İzmir’in uluslararası turizmde rekabet edebilecek yeni otellere ihtiyacı olduğunu belirten Bülent Tercan, mevcut bir turizm tesisinin farklı bir amaçla kullanılmasının İzmir’in UNESCO adaylığından vazgeçmesi anlamına gelebileceğini ifade etti.
Tercan, “Bu otel, UNESCO Listesi’ne girmesi için çalışmalar yapılan Kemeraltı’nın sınırları içinde yer alıyor. Burada yapılacak herhangi bir değişikliğin, UNESCO adaylığına katkı sağlayacak nitelikte olması gerekiyor. Hastane gibi bir dönüşüm, bu amaca hizmet etmeyen en yanlış karardır. İzmir, Kemeraltı’nın UNESCO adaylığından vaz mı geçiyor?” diyerek tepkisini dile getirdi.
“Turizme ve Şehir Yapısına Büyük Zarar Verecek”
Hilton binasında İzmir Büyükşehir Belediyesi’nin %23 hissesi bulunduğunu hatırlatan Tercan, binanın yapılırken turistik bir otel olarak kullanılması şartıyla inşa edildiğini belirtti. Turistik cazibesi yüksek bir bölgede hastane açılmasının Kemeraltı ve Kordon’a büyük zarar vereceğini vurgulayan Tercan, bu kararın İzmir’in turizm kimliğini olumsuz etkileyeceğini söyledi.
“Bu dönüşüm, yalnızca turizmi değil, aynı zamanda şehir planlamasını da sekteye uğratacaktır.

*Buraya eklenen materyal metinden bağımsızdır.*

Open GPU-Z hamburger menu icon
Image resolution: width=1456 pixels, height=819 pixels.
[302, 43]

Zaten var olan trafik sıkışıklığını daha da artırarak ulaşımı zorlaştıracaktır. Hilton Oteli’nin hastaneye dönüştürülmesi, İzmir’in şehir merkezinde turizm hedeflerini tamamen bitirecektir. Böyle bir karar alınırsa, İzmir artık yabancı turistleri yalnızca tatil beldelerinde görebilecek, şehir turizmi ise sıradanlaşacaktır.” dedi.

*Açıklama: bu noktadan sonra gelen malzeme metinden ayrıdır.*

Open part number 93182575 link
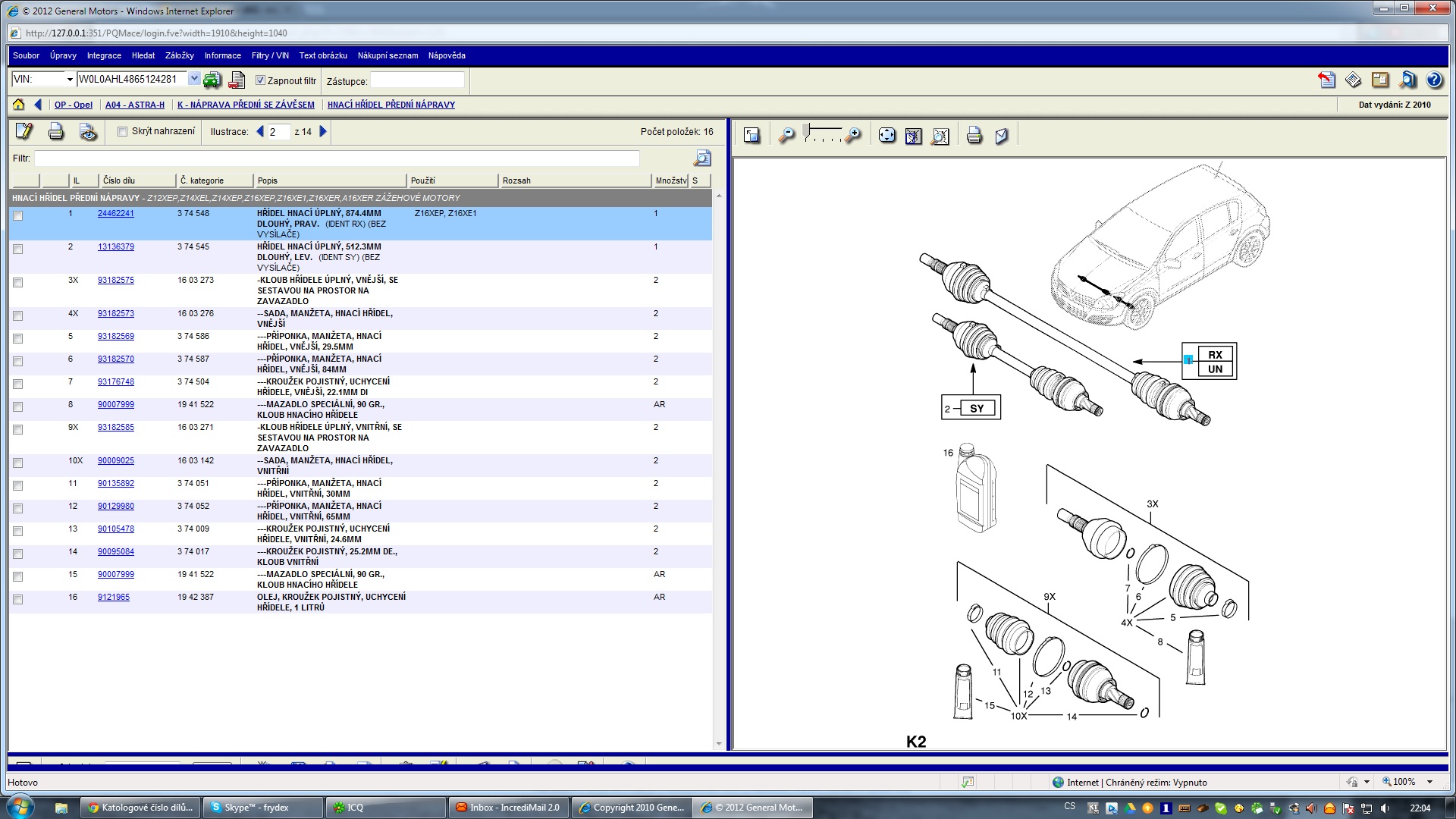 (x=115, y=280)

Egeli turizmciler, İzmir’in uluslararası turizmde güç kazanması için yeni ve modern otellere ihtiyacı varken, böyle bir dönüşümün kente zarar vereceğini savunuyor. Hilton Oteli’nin hastaneye çevrilmesi durumunda, şehrin turistik iddiasının zayıflayacağı, İzmir’in turizm potansiyelinin sınırlı kalacağı ve Kemeraltı’nın UNESCO sürecinin riske gireceği belirtiliyor.